For new projects: Evaluate ChromaDB for prototyping only. If your production knowledge base will exceed 5–10M vectors, or if you need metadata filtering at scale, evaluate Qdrant (horizontal scaling, payload indices) or Pinecone from the start. Migrating after the fact is painful — the embedding dimension lock means recreating collections.

If you are on v0.5.7–v0.5.12: Upgrade to v0.5.13+ immediately. Audit existing collections for data integrity: query all collection IDs and cross-reference metadata count vs vector count. Discrepancies indicate the data loss bug affected your deployment.

For ingestion: Batch your add() calls at or below 41,666 embeddings. Use collection.max_batch_size to confirm the limit in your environment.

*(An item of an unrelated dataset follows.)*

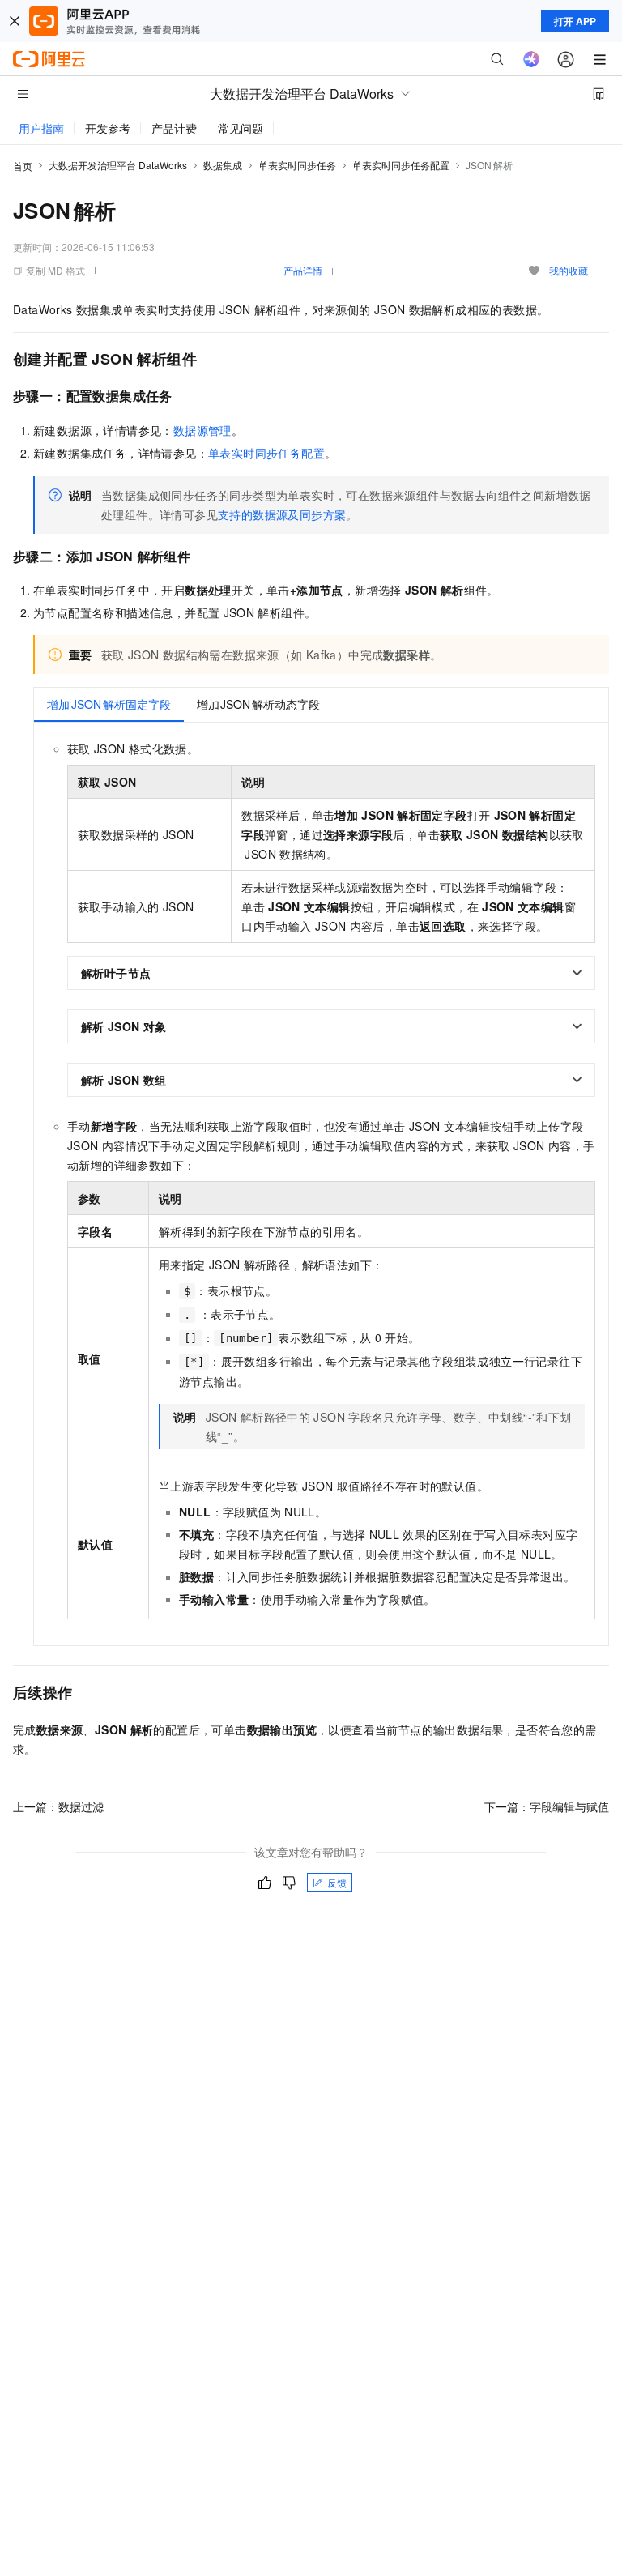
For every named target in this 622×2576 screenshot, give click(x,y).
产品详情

For metadata filtering: At scale, avoid ChromaDB metadata filters for latency-sensitive queries. Consider pre-filtering document IDs in a separate metadata store (PostgreSQL, SQLite) and passing them as ids to ChromaDB get() or query() calls.

For memory management: In Docker, set explicit memory limits and monitor container memory. Do not assume LRU eviction will prevent OOM. If running v0.5.x, upgrade to v0.5.6+ to get the connection leak fix.

This finding would be disproved by: benchmarks showing ChromaDB v1.5.x (the Rust rewrite) operating stably above 100M vectors on a single node, or by horizontal scaling capabilities added to the v1.x architecture. It would also be disproved for the memory claim specifically by evidence that the LRU cache reliably evicts before OOM in v1.x Docker deployments.

Evidence

ToolVersionResult
ChromaDBv0.5.7–v0.5.12source-reviewed: embeddings silently lost during multi-collection log purge while metadata survives (#2922, fixed v0.5.13)
ChromaDBv0.4.x Dockersource-reviewed: connection leak → monotonic OOM; Docker restart every 2–3 days (#1908, fixed ~v0.5.6)
ChromaDBv1.5.5 (current)source-reviewed: single-node RAM-bound architecture, no horizontal scaling (#1323, open); Pydantic v1 dropped in v1.5.3+
ChromaDBv0.4.x+source-reviewed: 41,666 embedding batch limit (SQLite constraint) (#1049, closed)
ChromaDBUnspecifiedsource-reviewed: metadata filtering 5-min at 40K docs (#1394)

Confidence: medium — all claims are source-reviewed from GitHub issues, not tested by execution in Theory Delta’s environment. The data loss bug (#2922) and memory leak (#1908) are independently confirmed by third-party issue reporters, LangChain/LlamaIndex deprecation announcements, and fix PRs. The RAM ceiling claim is architectural (confirmed via cookbook resource docs and the open issue #1323).

Strongest case against: ChromaDB’s v1.x Rust rewrite may have addressed the memory management issues at the architectural level, not just patched the connection leak. The data loss bug is fixed. The current version (v1.5.6) is a substantially different codebase from the v0.5.x series where most failures were observed.

Open questions: Does the Rust rewrite (v1.x) fix the LRU cache reliability issue, or only improve query speed? What is the first-query cold-start latency penalty for HNSW index loading in v1.x? Does v0.5.13+ fully close the data loss path in multi-collection deployments, or are edge cases remaining?